Dari 50 MNC terkenal, 21 berbasis di Amerika Serikat yang menguasai 54% dari total penjualan dunia, disusul dengan Jerman 10 %, Inggris 9%, Jepang 7%, Perancis 6% dan Belanda 5%.Sepertiga dari perdagangan dunia didominasi oleh MNC, yang ternyata melakukan perdagangan di antara mereka sendiri. PBB memperkirakan 50% dari ekspor AS terjadi di antara MNC mereka sendiri, sementara Inggris mencapai 30%-nya. Ketika pelaku bisnis bertindak bersamaan sebagai pembeli dan penjual, maka mekanisme pasar tidak dapat diterapkan terhadap mereka. Karena si pengusaha dapat menentukan harga menurut selera mereka sendiri. Melalui mesin-mesin globalisasi di atas, maka para negara maju semakin memperkokoh hegemoni mereka untuk mengatur dan mengontrol sumber-sumber (resources) di dunia. Lewat tangan WTO, mereka mengatur kebijakan perdagangan dunia; lewat tangan lembaga keuangan multilateral, mereka dapat menentukan negara-negara dan siapa saja yang dapat menikmati kucuran uang lembaga keuangan itu. Lewat aturan IMF, mereka dapat menekan negara-negara untuk mengikuti ‘resep’ mereka: deregulasi, privatisasi, dan liberalisasi.
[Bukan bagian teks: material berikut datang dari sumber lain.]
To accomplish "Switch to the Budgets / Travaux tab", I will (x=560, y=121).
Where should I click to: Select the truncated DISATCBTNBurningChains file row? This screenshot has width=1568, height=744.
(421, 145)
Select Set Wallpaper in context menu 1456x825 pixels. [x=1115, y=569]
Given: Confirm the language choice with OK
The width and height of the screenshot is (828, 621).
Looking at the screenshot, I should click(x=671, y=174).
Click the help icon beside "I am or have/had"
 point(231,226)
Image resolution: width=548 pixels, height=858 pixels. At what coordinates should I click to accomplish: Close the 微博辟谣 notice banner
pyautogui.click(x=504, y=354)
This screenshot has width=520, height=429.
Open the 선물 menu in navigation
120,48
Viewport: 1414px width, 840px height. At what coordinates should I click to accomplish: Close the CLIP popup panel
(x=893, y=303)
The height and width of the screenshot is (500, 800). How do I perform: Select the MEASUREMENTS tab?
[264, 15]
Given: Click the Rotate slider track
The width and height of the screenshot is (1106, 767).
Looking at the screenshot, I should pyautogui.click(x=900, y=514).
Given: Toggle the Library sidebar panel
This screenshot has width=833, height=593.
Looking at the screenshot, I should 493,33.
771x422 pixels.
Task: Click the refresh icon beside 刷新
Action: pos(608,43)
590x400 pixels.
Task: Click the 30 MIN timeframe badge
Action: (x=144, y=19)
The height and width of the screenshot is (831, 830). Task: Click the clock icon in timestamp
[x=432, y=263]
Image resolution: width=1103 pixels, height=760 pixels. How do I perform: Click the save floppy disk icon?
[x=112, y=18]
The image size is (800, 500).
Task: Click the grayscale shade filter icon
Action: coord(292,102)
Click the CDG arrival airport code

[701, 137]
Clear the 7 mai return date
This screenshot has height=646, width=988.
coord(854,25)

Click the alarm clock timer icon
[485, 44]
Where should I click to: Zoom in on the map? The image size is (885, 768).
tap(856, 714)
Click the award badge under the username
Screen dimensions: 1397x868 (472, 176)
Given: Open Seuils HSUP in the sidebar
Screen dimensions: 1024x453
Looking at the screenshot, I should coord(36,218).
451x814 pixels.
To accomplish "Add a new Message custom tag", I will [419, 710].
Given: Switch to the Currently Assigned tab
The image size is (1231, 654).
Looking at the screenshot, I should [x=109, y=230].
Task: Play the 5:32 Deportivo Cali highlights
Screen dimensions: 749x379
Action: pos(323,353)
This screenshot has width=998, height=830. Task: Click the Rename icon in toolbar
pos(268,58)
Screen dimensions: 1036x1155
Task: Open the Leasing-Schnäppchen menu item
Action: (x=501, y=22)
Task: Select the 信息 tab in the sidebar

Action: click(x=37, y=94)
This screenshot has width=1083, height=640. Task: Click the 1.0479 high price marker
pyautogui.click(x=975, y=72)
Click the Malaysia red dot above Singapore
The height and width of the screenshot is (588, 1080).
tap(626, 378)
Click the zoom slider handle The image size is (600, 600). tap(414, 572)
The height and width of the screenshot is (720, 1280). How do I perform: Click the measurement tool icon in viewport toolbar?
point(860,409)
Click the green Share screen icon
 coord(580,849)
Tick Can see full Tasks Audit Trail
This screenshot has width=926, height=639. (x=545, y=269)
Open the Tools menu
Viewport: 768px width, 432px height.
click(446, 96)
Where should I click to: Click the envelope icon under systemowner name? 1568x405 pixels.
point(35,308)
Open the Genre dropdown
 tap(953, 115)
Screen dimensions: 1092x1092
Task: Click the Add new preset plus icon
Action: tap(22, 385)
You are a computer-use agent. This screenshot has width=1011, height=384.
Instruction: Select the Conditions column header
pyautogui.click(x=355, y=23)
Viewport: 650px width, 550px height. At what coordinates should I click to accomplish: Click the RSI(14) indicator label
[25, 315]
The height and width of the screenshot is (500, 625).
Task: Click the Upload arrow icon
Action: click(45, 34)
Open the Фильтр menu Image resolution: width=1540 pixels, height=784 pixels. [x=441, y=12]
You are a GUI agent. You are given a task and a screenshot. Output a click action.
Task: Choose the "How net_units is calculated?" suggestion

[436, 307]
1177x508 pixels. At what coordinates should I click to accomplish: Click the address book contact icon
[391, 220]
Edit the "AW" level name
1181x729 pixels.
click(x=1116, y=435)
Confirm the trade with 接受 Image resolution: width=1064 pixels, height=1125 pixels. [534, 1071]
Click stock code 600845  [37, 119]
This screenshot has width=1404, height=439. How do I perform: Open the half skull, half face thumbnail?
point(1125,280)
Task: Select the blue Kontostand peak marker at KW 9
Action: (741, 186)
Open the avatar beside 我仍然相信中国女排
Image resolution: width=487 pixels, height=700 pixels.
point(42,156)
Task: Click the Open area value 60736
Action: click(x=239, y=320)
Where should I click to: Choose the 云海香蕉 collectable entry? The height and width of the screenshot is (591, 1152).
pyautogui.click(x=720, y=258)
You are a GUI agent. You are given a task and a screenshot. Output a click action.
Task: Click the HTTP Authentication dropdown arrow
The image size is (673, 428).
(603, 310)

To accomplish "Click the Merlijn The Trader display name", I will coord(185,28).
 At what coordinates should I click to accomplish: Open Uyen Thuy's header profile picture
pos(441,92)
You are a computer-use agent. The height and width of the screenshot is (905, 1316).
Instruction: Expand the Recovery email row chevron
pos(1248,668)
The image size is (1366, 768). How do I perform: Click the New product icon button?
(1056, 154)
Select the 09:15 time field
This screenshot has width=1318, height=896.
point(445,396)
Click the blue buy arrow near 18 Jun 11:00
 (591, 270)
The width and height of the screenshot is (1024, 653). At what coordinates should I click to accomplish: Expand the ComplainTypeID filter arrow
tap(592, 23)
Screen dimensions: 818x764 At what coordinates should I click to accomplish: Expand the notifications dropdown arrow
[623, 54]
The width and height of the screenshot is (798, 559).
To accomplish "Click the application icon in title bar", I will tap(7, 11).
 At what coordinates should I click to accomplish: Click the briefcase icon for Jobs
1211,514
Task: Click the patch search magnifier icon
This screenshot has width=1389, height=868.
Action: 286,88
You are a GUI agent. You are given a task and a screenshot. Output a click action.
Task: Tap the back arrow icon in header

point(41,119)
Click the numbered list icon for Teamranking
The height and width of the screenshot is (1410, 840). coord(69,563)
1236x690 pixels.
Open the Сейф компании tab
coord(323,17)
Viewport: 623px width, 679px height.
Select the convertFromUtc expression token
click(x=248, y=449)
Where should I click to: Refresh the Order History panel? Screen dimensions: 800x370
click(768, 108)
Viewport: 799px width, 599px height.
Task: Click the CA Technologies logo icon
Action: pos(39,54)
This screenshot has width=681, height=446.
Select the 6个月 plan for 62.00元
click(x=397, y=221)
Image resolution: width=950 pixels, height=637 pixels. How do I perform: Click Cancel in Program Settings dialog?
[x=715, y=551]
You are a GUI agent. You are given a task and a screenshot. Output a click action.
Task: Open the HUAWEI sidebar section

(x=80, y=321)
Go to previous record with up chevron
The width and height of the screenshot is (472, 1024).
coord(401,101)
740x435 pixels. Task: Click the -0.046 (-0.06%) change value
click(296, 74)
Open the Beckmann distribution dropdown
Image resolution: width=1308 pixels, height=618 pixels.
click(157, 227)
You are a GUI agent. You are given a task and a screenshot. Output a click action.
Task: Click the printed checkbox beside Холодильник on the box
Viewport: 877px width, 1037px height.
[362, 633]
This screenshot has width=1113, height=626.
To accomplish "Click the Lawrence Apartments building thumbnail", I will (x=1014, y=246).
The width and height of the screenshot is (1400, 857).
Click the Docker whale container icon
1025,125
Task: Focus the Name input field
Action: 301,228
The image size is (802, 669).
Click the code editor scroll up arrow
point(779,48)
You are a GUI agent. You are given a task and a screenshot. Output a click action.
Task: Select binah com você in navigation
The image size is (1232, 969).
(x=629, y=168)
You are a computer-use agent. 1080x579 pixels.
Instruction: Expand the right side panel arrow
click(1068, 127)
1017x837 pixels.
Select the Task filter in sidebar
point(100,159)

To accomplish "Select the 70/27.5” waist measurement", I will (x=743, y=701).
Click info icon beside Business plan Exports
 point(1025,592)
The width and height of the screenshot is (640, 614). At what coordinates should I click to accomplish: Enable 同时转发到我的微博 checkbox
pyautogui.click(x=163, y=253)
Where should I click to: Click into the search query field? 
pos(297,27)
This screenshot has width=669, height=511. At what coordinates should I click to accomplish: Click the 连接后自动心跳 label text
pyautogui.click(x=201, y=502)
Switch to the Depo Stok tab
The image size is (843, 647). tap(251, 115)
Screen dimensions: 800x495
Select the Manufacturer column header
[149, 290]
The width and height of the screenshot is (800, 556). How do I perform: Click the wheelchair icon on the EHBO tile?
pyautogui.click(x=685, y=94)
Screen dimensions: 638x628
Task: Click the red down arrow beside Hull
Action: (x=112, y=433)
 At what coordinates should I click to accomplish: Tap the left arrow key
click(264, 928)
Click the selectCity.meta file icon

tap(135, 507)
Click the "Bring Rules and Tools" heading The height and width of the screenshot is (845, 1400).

Tekanan deregulasi yang diusung setiap kali akan memberikan pinjaman, sesungguhnya lebih untuk memaksa negara-negara berkembang dalam menyesuaikan aturannya dengan ‘kehendak’ negara-negara maju. Lewat kebijakan WTO misalnya, pemerintah-pemerintah negara berkembang harus menyesuaikan aturan nasional mereka yang berkenaan dengan Hak Cipta. Salah satu kritik utama atas kebijakan hak cipta dalam WTO adalah tidak mengakuinya hak-hak cipta yang dilakukan oleh petani local ataupun masyarakat adat (indigenous peoples).sehingga tidak ada perlindungan ekonomi atas ciptaan mereka.

Sementara lewat desakan IMF yang biasanya tertuang tertuang dalam LOI (Letter of Intent) aturan-aturan perpajakan yang mendukung pasar bebas diterapkan, Demikian pula aturan-aturan yang dianggap menghambat kepemilikan global atas sumberdaya alam harus pula diubah. Indonesia telah cukup lama mengalami tekanan IMF, dengan dipaksa lahirnya UU Kehutanan dan UU Migas, dan UU tentang ketenagalistrikan. Warna ketiga UU di atas sangat jelas menuju pada pembongkaran monopoli negara atas sumber daya alam, dengan mengijinkan swasta untuk turut mengelola sumber tersebut.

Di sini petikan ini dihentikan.